**Objectif de la tâche**
Mettez toutes les lignes ci-dessous dans un tableau Markdown à deux colonnes, « Numéro » et « Ligne ». Numérotez chaque rangée et omettez les lignes vides.

**Informations fournies**
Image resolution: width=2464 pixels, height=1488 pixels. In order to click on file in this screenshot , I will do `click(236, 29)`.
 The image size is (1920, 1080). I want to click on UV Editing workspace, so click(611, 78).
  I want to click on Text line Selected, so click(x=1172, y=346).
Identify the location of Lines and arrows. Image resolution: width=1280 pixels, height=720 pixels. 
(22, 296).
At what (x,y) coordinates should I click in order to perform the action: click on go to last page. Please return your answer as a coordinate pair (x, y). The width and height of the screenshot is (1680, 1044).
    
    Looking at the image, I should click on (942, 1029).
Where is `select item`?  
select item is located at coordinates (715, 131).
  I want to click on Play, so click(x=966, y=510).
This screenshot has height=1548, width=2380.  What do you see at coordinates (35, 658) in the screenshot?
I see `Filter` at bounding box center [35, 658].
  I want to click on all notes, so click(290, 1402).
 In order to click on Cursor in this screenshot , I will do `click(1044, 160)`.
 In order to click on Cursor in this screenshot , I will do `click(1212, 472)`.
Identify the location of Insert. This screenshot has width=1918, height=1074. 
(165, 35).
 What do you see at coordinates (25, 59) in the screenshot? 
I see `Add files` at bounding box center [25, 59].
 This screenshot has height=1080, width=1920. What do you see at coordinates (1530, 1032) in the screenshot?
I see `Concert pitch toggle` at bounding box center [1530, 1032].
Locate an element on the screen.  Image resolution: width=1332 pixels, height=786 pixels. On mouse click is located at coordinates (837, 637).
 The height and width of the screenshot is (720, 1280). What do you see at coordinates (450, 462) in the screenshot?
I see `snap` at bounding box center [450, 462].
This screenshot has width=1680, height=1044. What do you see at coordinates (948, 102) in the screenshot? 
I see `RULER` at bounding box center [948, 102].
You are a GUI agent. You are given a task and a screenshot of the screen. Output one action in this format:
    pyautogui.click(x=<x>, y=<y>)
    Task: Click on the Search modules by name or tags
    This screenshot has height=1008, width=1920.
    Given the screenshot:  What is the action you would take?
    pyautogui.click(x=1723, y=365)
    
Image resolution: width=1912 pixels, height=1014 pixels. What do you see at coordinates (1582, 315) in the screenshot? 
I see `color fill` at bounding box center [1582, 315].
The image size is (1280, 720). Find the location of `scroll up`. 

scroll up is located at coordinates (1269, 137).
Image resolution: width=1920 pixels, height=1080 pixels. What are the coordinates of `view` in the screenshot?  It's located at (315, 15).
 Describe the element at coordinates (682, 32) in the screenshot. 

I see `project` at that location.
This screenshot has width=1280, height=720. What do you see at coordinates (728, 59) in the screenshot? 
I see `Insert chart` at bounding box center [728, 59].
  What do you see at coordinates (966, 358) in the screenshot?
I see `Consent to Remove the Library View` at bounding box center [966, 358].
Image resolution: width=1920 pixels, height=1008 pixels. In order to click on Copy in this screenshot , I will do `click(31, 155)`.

**Réponse**
| Numéro | Ligne |
|---|---|
| 1 | Image resolution: width=2464 pixels, height=1488 pixels. In order to click on file in this screenshot , I will do `click(236, 29)`. |
| 2 |  The image size is (1920, 1080). I want to click on UV Editing workspace, so click(611, 78). |
| 3 |   I want to click on Text line Selected, so click(x=1172, y=346). |
| 4 | Identify the location of Lines and arrows. Image resolution: width=1280 pixels, height=720 pixels.  |
| 5 | (22, 296). |
| 6 | At what (x,y) coordinates should I click in order to perform the action: click on go to last page. Please return your answer as a coordinate pair (x, y). The width and height of the screenshot is (1680, 1044). |
| 7 |     Looking at the image, I should click on (942, 1029). |
| 8 | Where is `select item`?   |
| 9 | select item is located at coordinates (715, 131). |
| 10 |   I want to click on Play, so click(x=966, y=510). |
| 11 | This screenshot has height=1548, width=2380.  What do you see at coordinates (35, 658) in the screenshot? |
| 12 | I see `Filter` at bounding box center [35, 658]. |
| 13 |   I want to click on all notes, so click(290, 1402). |
| 14 |  In order to click on Cursor in this screenshot , I will do `click(1044, 160)`. |
| 15 |  In order to click on Cursor in this screenshot , I will do `click(1212, 472)`. |
| 16 | Identify the location of Insert. This screenshot has width=1918, height=1074.  |
| 17 | (165, 35). |
| 18 |  What do you see at coordinates (25, 59) in the screenshot?  |
| 19 | I see `Add files` at bounding box center [25, 59]. |
| 20 |  This screenshot has height=1080, width=1920. What do you see at coordinates (1530, 1032) in the screenshot? |
| 21 | I see `Concert pitch toggle` at bounding box center [1530, 1032]. |
| 22 | Locate an element on the screen.  Image resolution: width=1332 pixels, height=786 pixels. On mouse click is located at coordinates (837, 637). |
| 23 |  The height and width of the screenshot is (720, 1280). What do you see at coordinates (450, 462) in the screenshot? |
| 24 | I see `snap` at bounding box center [450, 462]. |
| 25 | This screenshot has width=1680, height=1044. What do you see at coordinates (948, 102) in the screenshot?  |
| 26 | I see `RULER` at bounding box center [948, 102]. |
| 27 | You are a GUI agent. You are given a task and a screenshot of the screen. Output one action in this format: |
| 28 |     pyautogui.click(x=<x>, y=<y>) |
| 29 |     Task: Click on the Search modules by name or tags |
| 30 |     This screenshot has height=1008, width=1920. |
| 31 |     Given the screenshot:  What is the action you would take? |
| 32 |     pyautogui.click(x=1723, y=365) |
| 33 | Image resolution: width=1912 pixels, height=1014 pixels. What do you see at coordinates (1582, 315) in the screenshot?  |
| 34 | I see `color fill` at bounding box center [1582, 315]. |
| 35 | The image size is (1280, 720). Find the location of `scroll up`.  |
| 36 | scroll up is located at coordinates (1269, 137). |
| 37 | Image resolution: width=1920 pixels, height=1080 pixels. What are the coordinates of `view` in the screenshot?  It's located at (315, 15). |
| 38 |  Describe the element at coordinates (682, 32) in the screenshot.  |
| 39 | I see `project` at that location. |
| 40 | This screenshot has width=1280, height=720. What do you see at coordinates (728, 59) in the screenshot?  |
| 41 | I see `Insert chart` at bounding box center [728, 59]. |
| 42 |   What do you see at coordinates (966, 358) in the screenshot? |
| 43 | I see `Consent to Remove the Library View` at bounding box center [966, 358]. |
| 44 | Image resolution: width=1920 pixels, height=1008 pixels. In order to click on Copy in this screenshot , I will do `click(31, 155)`. |